> [What is being asked] Rewrite the material below, changing every "Where should I click to" to "Which spot do I click to" and keeping all other text the same.

[Word and element location records]

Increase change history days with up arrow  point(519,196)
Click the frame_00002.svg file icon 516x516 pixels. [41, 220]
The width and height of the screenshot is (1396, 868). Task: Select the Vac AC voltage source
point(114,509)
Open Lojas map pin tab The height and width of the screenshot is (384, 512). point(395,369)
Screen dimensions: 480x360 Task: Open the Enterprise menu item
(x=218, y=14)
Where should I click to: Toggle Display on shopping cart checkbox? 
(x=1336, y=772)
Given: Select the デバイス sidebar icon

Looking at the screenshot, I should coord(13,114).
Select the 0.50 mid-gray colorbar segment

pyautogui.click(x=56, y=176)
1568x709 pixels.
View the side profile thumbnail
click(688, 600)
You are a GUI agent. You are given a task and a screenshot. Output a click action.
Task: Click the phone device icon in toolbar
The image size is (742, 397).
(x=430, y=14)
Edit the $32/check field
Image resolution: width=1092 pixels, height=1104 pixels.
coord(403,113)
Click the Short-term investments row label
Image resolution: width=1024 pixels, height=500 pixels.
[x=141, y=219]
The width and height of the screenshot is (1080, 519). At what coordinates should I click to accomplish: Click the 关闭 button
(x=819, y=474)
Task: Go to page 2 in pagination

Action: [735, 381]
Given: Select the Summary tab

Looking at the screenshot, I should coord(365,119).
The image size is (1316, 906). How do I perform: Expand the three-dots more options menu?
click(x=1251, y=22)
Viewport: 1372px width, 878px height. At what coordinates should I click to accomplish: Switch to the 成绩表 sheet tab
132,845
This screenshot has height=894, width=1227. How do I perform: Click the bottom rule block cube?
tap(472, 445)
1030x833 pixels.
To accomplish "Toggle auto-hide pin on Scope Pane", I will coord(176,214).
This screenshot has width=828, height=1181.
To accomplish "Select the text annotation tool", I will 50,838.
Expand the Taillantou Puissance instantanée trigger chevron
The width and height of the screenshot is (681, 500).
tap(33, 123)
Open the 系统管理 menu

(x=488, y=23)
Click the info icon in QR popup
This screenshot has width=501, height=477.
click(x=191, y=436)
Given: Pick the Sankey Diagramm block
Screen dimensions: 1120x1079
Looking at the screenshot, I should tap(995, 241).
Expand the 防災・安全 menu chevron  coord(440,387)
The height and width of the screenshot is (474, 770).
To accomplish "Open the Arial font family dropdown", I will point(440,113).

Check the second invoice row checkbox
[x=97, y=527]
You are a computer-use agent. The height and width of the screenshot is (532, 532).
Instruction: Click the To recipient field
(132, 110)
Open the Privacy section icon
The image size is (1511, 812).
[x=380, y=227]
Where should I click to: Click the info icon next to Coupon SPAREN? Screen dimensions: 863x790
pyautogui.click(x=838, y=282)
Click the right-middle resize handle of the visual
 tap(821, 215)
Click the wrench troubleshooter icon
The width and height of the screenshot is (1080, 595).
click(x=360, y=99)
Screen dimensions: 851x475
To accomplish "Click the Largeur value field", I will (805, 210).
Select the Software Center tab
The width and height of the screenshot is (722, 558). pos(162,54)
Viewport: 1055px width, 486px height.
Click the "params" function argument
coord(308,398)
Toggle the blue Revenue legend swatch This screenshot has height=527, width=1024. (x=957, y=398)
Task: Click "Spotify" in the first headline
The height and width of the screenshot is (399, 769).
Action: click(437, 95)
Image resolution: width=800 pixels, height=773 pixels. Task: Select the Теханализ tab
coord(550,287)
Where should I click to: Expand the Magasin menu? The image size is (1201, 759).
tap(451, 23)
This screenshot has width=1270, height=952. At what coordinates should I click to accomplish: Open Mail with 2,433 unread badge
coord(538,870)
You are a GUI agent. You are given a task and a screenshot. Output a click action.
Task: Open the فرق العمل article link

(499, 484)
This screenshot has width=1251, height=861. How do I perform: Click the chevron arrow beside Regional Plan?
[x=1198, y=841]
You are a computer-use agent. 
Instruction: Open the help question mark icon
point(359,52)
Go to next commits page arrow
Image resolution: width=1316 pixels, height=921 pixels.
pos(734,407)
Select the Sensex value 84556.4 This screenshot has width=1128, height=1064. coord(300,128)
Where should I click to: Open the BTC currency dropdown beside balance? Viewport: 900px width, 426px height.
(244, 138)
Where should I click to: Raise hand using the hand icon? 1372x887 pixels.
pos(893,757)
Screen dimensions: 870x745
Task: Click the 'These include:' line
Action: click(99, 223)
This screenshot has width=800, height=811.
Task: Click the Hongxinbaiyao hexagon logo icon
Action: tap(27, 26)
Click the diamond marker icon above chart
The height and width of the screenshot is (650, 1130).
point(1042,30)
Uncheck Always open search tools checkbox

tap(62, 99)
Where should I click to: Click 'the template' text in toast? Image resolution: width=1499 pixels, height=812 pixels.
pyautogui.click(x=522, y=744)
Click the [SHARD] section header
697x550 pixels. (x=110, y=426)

> [Result below]
Increase change history days with up arrow  point(519,196)
Click the frame_00002.svg file icon 516x516 pixels. [41, 220]
The width and height of the screenshot is (1396, 868). Task: Select the Vac AC voltage source
point(114,509)
Open Lojas map pin tab The height and width of the screenshot is (384, 512). point(395,369)
Screen dimensions: 480x360 Task: Open the Enterprise menu item
(x=218, y=14)
Which spot do I click to: Toggle Display on shopping cart checkbox? 
(x=1336, y=772)
Given: Select the デバイス sidebar icon

Looking at the screenshot, I should coord(13,114).
Select the 0.50 mid-gray colorbar segment

pyautogui.click(x=56, y=176)
1568x709 pixels.
View the side profile thumbnail
click(688, 600)
You are a GUI agent. You are given a task and a screenshot. Output a click action.
Task: Click the phone device icon in toolbar
The image size is (742, 397).
(x=430, y=14)
Edit the $32/check field
Image resolution: width=1092 pixels, height=1104 pixels.
coord(403,113)
Click the Short-term investments row label
Image resolution: width=1024 pixels, height=500 pixels.
[x=141, y=219]
The width and height of the screenshot is (1080, 519). At what coordinates should I click to accomplish: Click the 关闭 button
(x=819, y=474)
Task: Go to page 2 in pagination

Action: [735, 381]
Given: Select the Summary tab

Looking at the screenshot, I should coord(365,119).
The image size is (1316, 906). How do I perform: Expand the three-dots more options menu?
click(x=1251, y=22)
Viewport: 1372px width, 878px height. At what coordinates should I click to accomplish: Switch to the 成绩表 sheet tab
132,845
This screenshot has height=894, width=1227. How do I perform: Click the bottom rule block cube?
tap(472, 445)
1030x833 pixels.
To accomplish "Toggle auto-hide pin on Scope Pane", I will coord(176,214).
This screenshot has width=828, height=1181.
To accomplish "Select the text annotation tool", I will 50,838.
Expand the Taillantou Puissance instantanée trigger chevron
The width and height of the screenshot is (681, 500).
tap(33, 123)
Open the 系统管理 menu

(x=488, y=23)
Click the info icon in QR popup
This screenshot has width=501, height=477.
click(x=191, y=436)
Given: Pick the Sankey Diagramm block
Screen dimensions: 1120x1079
Looking at the screenshot, I should tap(995, 241).
Expand the 防災・安全 menu chevron  coord(440,387)
The height and width of the screenshot is (474, 770).
To accomplish "Open the Arial font family dropdown", I will point(440,113).

Check the second invoice row checkbox
[x=97, y=527]
You are a computer-use agent. The height and width of the screenshot is (532, 532).
Instruction: Click the To recipient field
(132, 110)
Open the Privacy section icon
The image size is (1511, 812).
[x=380, y=227]
Which spot do I click to: Click the info icon next to Coupon SPAREN? Screen dimensions: 863x790
pyautogui.click(x=838, y=282)
Click the right-middle resize handle of the visual
 tap(821, 215)
Click the wrench troubleshooter icon
The width and height of the screenshot is (1080, 595).
click(x=360, y=99)
Screen dimensions: 851x475
To accomplish "Click the Largeur value field", I will (805, 210).
Select the Software Center tab
The width and height of the screenshot is (722, 558). pos(162,54)
Viewport: 1055px width, 486px height.
Click the "params" function argument
coord(308,398)
Toggle the blue Revenue legend swatch This screenshot has height=527, width=1024. (x=957, y=398)
Task: Click "Spotify" in the first headline
The height and width of the screenshot is (399, 769).
Action: click(437, 95)
Image resolution: width=800 pixels, height=773 pixels. Task: Select the Теханализ tab
coord(550,287)
Which spot do I click to: Expand the Magasin menu? The image size is (1201, 759).
tap(451, 23)
This screenshot has width=1270, height=952. At what coordinates should I click to accomplish: Open Mail with 2,433 unread badge
coord(538,870)
You are a GUI agent. You are given a task and a screenshot. Output a click action.
Task: Open the فرق العمل article link

(499, 484)
This screenshot has width=1251, height=861. How do I perform: Click the chevron arrow beside Regional Plan?
[x=1198, y=841]
You are a computer-use agent. 
Instruction: Open the help question mark icon
point(359,52)
Go to next commits page arrow
Image resolution: width=1316 pixels, height=921 pixels.
pos(734,407)
Select the Sensex value 84556.4 This screenshot has width=1128, height=1064. coord(300,128)
Which spot do I click to: Open the BTC currency dropdown beside balance? Viewport: 900px width, 426px height.
(244, 138)
Which spot do I click to: Raise hand using the hand icon? 1372x887 pixels.
pos(893,757)
Screen dimensions: 870x745
Task: Click the 'These include:' line
Action: click(99, 223)
This screenshot has width=800, height=811.
Task: Click the Hongxinbaiyao hexagon logo icon
Action: tap(27, 26)
Click the diamond marker icon above chart
The height and width of the screenshot is (650, 1130).
point(1042,30)
Uncheck Always open search tools checkbox

tap(62, 99)
Which spot do I click to: Click 'the template' text in toast? Image resolution: width=1499 pixels, height=812 pixels.
pyautogui.click(x=522, y=744)
Click the [SHARD] section header
697x550 pixels. (x=110, y=426)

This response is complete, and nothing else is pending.